Ainsi luy estoit deu de reste ladicte somme de VIc IIIIxx XV livres, por ce par quictance dudit maitre pierre de Pannemacker, avec certifficacions du chief comme sur le fait des finances dicelle dame et du contrerolleur de la despence ordinaire de lhostel de mad. dame sur ce servans icelle somme de VIc IIIIxx XV livres.
(Brussels, Archives générales du Royaume, Chambre des comptes 1798, fol. 217-219)
A maistre Pierre de Pannemaker, tapisssier de Madame, résidant à Bruxelles, la somme de trois cent huit livres du prix de quarante gros monnoie de Flandres la livre, que par lexprers commandement et ordonnance de madicte dame aud. tresourier et receveur general luy a baillé content, que deue luy estoit de reste pour sa parpaie de VIc VIII l. dudit pris a quoy monte l’achat que icelle dame a fait de luy d’ung riche ciel de tapisserie avec les goutières, contenans ensemble XVI aulnes, de mesme estouffe que les deux riches et exquises pieces de tapisseries, faictes de fil dor et de soye qu’il luy a nagueres faictes et livrées en ses mains, lequel ciel est pour servir à lad. riche tapisserie, et ce par marché faict avec luy au prix de XXXVIII l. de quarante gros laulne, par le Sr. de Rosimbos, premier maistre dostel et et chief commis sur le fait des finances de madicte dame, recevant a lad. de VIc VIII l. sur laquelle il a desja receue la somme de IIIc l. dicte monnoye dont ledit tresorier a prouffité sur le roole des mois de juillet aoust et septembre XVc XXIII: CL l., et sur celluy des mois davril may et juing a° XVc XXIII aussi CL l. , lequels ciel et gouttières icelle dame a retenu devers elle en ses mains, et les luy a faictes et livrées le tout selon les promectz, condicions et charges au long declairées au maché sur ce fait avec luy le Xe jour daoust XVc XXIII.
(Brussels, Archives générales du Royaume, Chambre des comptes 1800, fol. 216 r° - 217 r°)

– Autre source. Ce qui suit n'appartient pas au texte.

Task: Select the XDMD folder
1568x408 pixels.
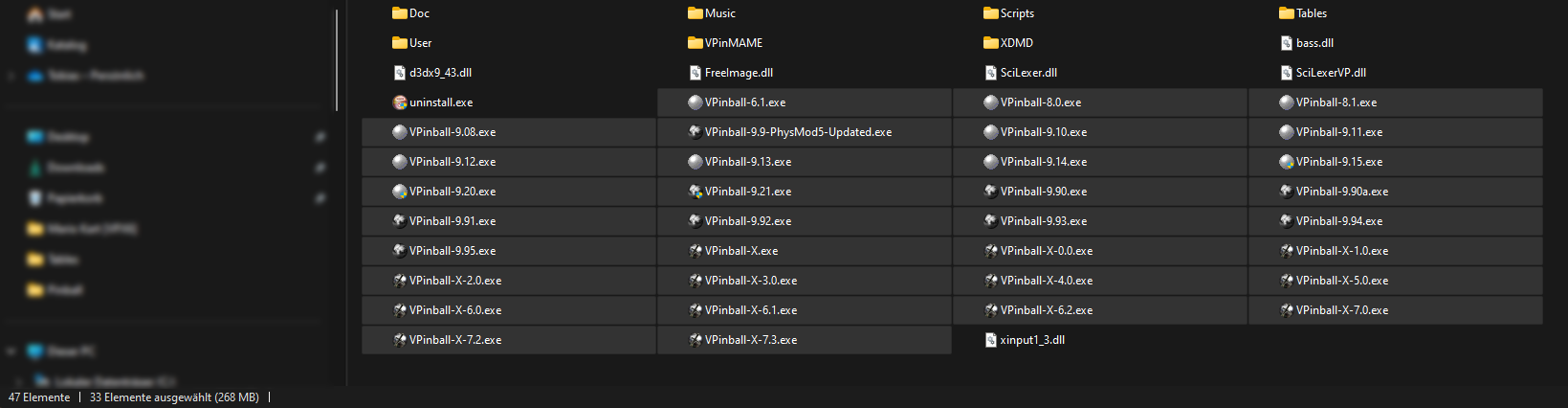Action: 1008,43
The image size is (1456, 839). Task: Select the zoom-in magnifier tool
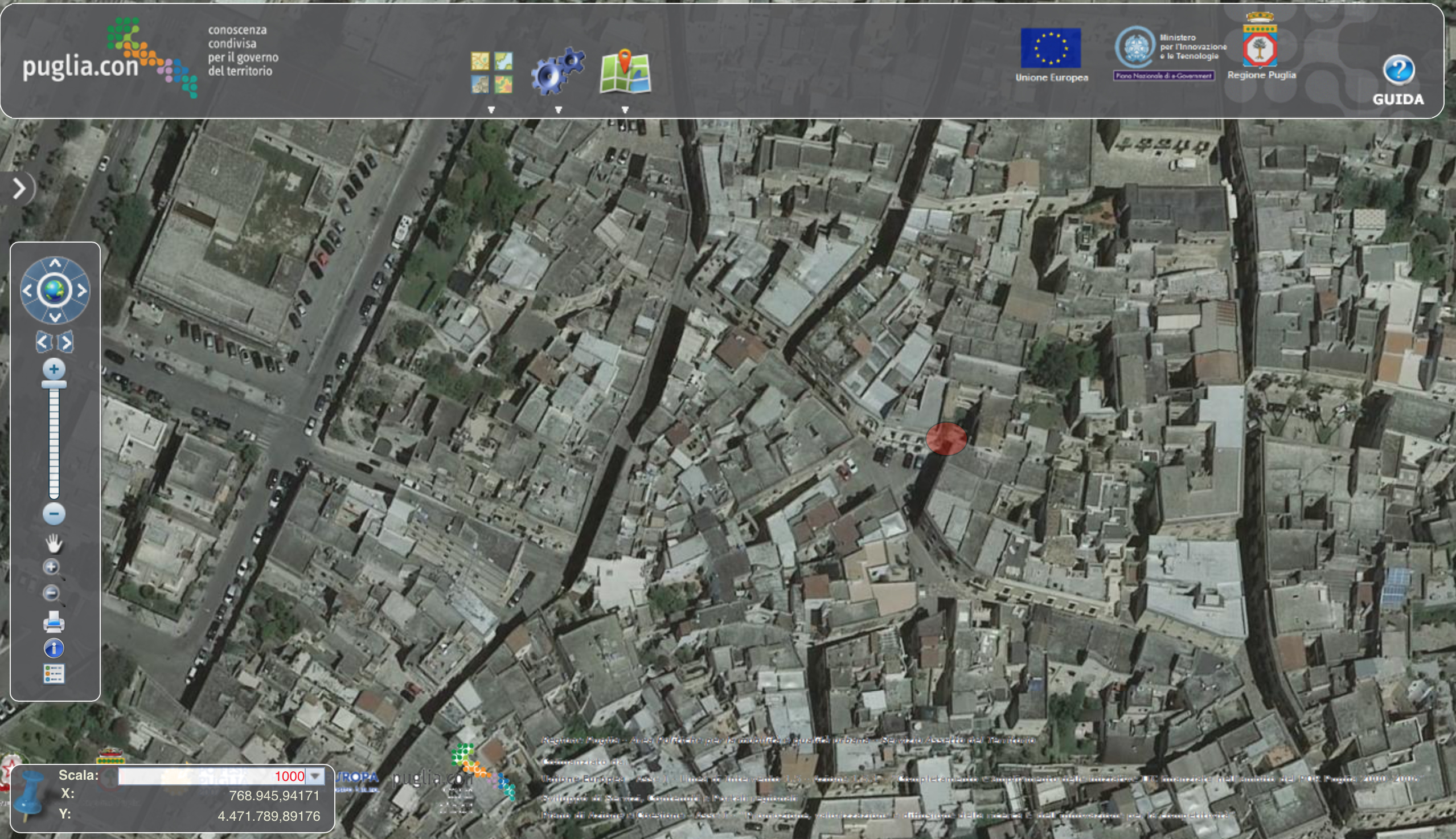53,568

(…) Riche tapisserie ouvrée de fil d’or d’argent et de soie, nouvellement achetée par Madame.
(Paris, Bibliothèque Nationale, Cinq Cents Colbert, 128, fol. 130 v°- 131)

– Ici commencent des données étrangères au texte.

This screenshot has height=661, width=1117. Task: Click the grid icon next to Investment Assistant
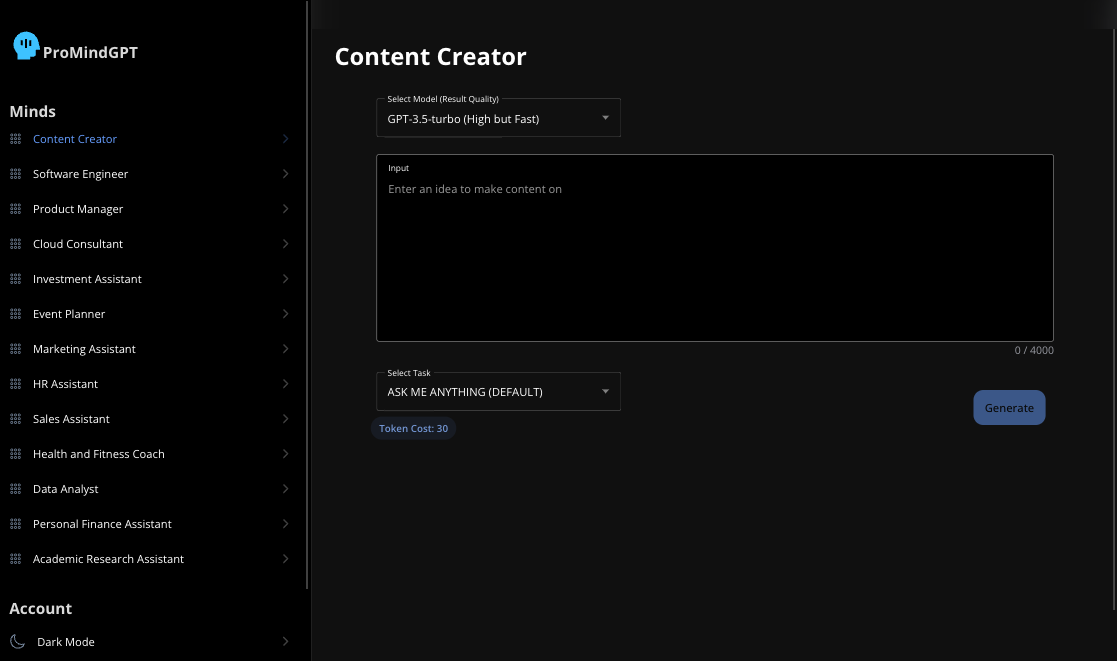15,279
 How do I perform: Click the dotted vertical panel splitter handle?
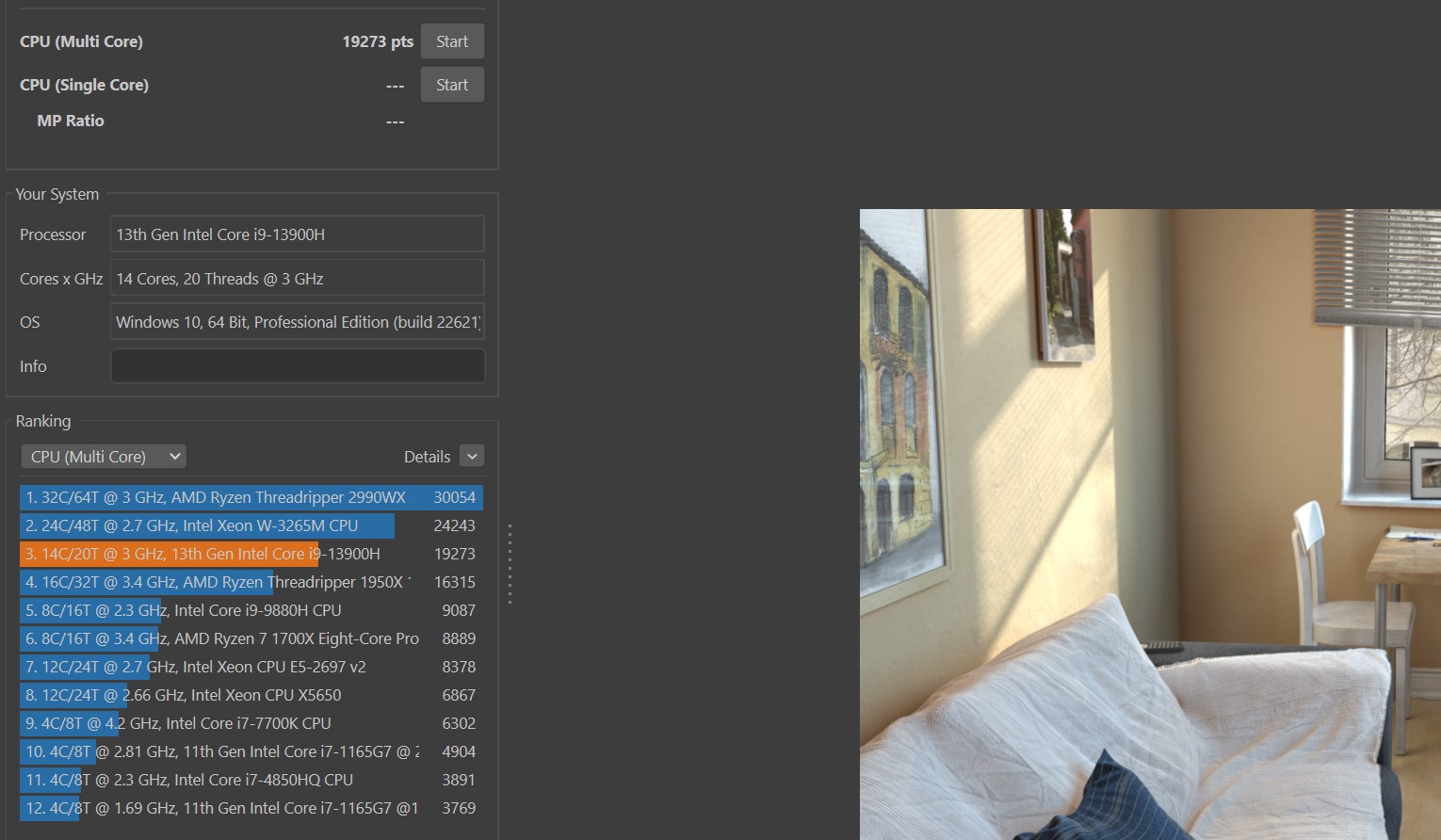click(510, 563)
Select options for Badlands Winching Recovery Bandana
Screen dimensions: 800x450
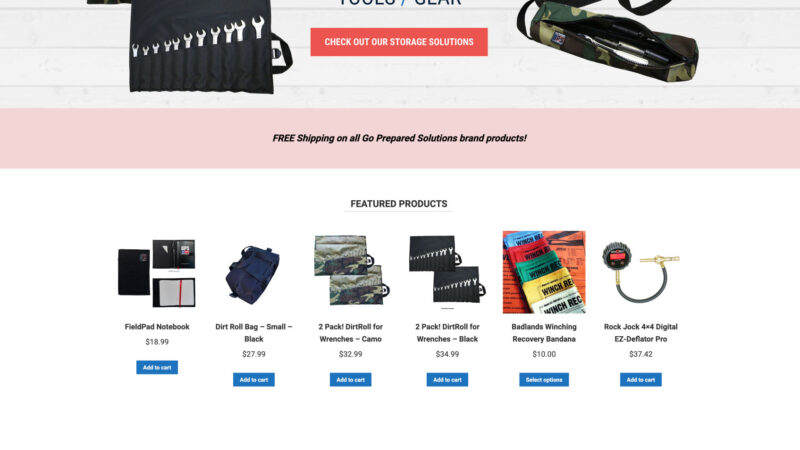pos(544,380)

A Pieter de Pannemacker, pour une riche pièce de tapisserie d’or d’argent et de soye, contenant XXVIII aulnes ou est la Cène que N.S. feist a ses apostres le blanc jeudi qu’il avoit evndu à l’empereur à XXXVIII l. de xl gros l’aulne
(publ. by J. Houdoy, Les tapisseries de haute-lisse, Lille-Paris, 1871, p. 145)
Tapisseries seruans à la chapelle auec autres petites pièces.

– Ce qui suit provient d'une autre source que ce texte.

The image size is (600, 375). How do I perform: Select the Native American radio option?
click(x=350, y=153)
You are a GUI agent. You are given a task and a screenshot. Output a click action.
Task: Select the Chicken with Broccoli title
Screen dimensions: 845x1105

(Arnhem, Rijksarchief Gelderland, fonds Culemborg, vol. 246, fol. 8 r°)
Since this essay from 1992, the here described tapestry set has been analysed again in
Entries by Maryan W. Ainsworth about the “Alva Passion” and related Square Passion of Madrid. The author refers to the PhD thesis of Thomas Campbell (The English Royal Tapestry Collection: 1485-1547, London, Courtauld Inst. , 1998, pp. 93, 190-92) for a new hypothesis about the pedigree of the Alva set: it may have belonged to king Henry VIII of England, sold after 1649 to the Spanish ambassador in London and eventually to the Alva collection. - In the here above cited 1548 inventory of Hoogstraten, the Crucifixion is described as Christ hanging between the two thieves (“nostre seigneur estant en croix, les deux larrons a dextre et a senestre.”). This happens indeed in the Alva set too, but not in the older “Square Passion” of Margaret. Unfortunately, the 1548 inventory does not mention the dimensions of the tapestries (G.D.)
The author rejects the attribution of the Calvary and the Descent to Van Orley, because of their archaic elements – the question remains then, however, if this is not Van Orley: to whom to attribute the kneeling figure left of Magdalen and the standing figure right of John at the Descent of the Cross?